Extracted data:
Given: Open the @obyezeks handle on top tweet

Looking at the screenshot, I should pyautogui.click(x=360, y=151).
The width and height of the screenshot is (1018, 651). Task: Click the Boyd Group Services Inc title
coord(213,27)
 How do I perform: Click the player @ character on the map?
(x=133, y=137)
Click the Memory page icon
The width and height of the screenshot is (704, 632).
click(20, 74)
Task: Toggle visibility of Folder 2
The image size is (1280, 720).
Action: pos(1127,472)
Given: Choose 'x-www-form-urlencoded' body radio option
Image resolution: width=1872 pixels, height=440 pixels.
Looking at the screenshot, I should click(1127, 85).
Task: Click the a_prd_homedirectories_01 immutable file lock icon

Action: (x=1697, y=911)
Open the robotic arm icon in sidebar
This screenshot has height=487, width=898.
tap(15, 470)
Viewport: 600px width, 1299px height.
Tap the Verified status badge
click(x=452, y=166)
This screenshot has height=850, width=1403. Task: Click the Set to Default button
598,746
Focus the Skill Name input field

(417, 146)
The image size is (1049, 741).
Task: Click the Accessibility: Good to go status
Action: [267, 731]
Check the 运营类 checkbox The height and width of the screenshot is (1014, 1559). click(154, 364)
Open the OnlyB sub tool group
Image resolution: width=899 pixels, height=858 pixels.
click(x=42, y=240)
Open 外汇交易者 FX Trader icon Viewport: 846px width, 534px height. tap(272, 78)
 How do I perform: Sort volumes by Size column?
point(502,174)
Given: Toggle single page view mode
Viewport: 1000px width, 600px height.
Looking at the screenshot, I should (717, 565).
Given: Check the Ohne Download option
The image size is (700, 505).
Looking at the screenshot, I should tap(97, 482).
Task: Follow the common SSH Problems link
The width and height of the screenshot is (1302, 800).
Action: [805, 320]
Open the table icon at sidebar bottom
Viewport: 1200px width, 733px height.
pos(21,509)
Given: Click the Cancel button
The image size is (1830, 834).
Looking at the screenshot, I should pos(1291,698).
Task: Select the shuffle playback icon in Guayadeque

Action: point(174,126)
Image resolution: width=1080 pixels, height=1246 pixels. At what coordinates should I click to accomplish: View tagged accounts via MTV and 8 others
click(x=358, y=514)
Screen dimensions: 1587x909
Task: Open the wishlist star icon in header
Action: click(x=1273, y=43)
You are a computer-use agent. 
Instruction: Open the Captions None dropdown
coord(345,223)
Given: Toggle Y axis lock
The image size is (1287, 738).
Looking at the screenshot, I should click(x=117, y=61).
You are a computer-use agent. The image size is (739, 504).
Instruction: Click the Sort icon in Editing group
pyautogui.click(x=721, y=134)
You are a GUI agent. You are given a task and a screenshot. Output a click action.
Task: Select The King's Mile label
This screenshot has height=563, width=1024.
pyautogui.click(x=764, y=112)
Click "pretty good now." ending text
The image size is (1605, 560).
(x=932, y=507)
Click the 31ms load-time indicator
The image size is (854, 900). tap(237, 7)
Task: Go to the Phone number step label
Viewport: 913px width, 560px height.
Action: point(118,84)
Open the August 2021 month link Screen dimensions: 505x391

Problem statement: Please reproduce all of the entries above again, word for word.

Exercise result:
Given: Open the @obyezeks handle on top tweet

Looking at the screenshot, I should pyautogui.click(x=360, y=151).
The width and height of the screenshot is (1018, 651). Task: Click the Boyd Group Services Inc title
coord(213,27)
 How do I perform: Click the player @ character on the map?
(x=133, y=137)
Click the Memory page icon
The width and height of the screenshot is (704, 632).
click(20, 74)
Task: Toggle visibility of Folder 2
The image size is (1280, 720).
Action: pos(1127,472)
Given: Choose 'x-www-form-urlencoded' body radio option
Image resolution: width=1872 pixels, height=440 pixels.
Looking at the screenshot, I should click(1127, 85).
Task: Click the a_prd_homedirectories_01 immutable file lock icon

Action: (x=1697, y=911)
Open the robotic arm icon in sidebar
This screenshot has height=487, width=898.
tap(15, 470)
Viewport: 600px width, 1299px height.
Tap the Verified status badge
click(x=452, y=166)
This screenshot has height=850, width=1403. Task: Click the Set to Default button
598,746
Focus the Skill Name input field

(417, 146)
The image size is (1049, 741).
Task: Click the Accessibility: Good to go status
Action: [267, 731]
Check the 运营类 checkbox The height and width of the screenshot is (1014, 1559). click(154, 364)
Open the OnlyB sub tool group
Image resolution: width=899 pixels, height=858 pixels.
click(x=42, y=240)
Open 外汇交易者 FX Trader icon Viewport: 846px width, 534px height. tap(272, 78)
 How do I perform: Sort volumes by Size column?
point(502,174)
Given: Toggle single page view mode
Viewport: 1000px width, 600px height.
Looking at the screenshot, I should (717, 565).
Given: Check the Ohne Download option
The image size is (700, 505).
Looking at the screenshot, I should tap(97, 482).
Task: Follow the common SSH Problems link
The width and height of the screenshot is (1302, 800).
Action: [805, 320]
Open the table icon at sidebar bottom
Viewport: 1200px width, 733px height.
pos(21,509)
Given: Click the Cancel button
The image size is (1830, 834).
Looking at the screenshot, I should pos(1291,698).
Task: Select the shuffle playback icon in Guayadeque

Action: point(174,126)
Image resolution: width=1080 pixels, height=1246 pixels. At what coordinates should I click to accomplish: View tagged accounts via MTV and 8 others
click(x=358, y=514)
Screen dimensions: 1587x909
Task: Open the wishlist star icon in header
Action: click(x=1273, y=43)
You are a computer-use agent. 
Instruction: Open the Captions None dropdown
coord(345,223)
Given: Toggle Y axis lock
The image size is (1287, 738).
Looking at the screenshot, I should click(x=117, y=61).
You are a computer-use agent. The image size is (739, 504).
Instruction: Click the Sort icon in Editing group
pyautogui.click(x=721, y=134)
You are a GUI agent. You are given a task and a screenshot. Output a click action.
Task: Select The King's Mile label
This screenshot has height=563, width=1024.
pyautogui.click(x=764, y=112)
Click "pretty good now." ending text
The image size is (1605, 560).
(x=932, y=507)
Click the 31ms load-time indicator
The image size is (854, 900). tap(237, 7)
Task: Go to the Phone number step label
Viewport: 913px width, 560px height.
Action: point(118,84)
Open the August 2021 month link Screen dimensions: 505x391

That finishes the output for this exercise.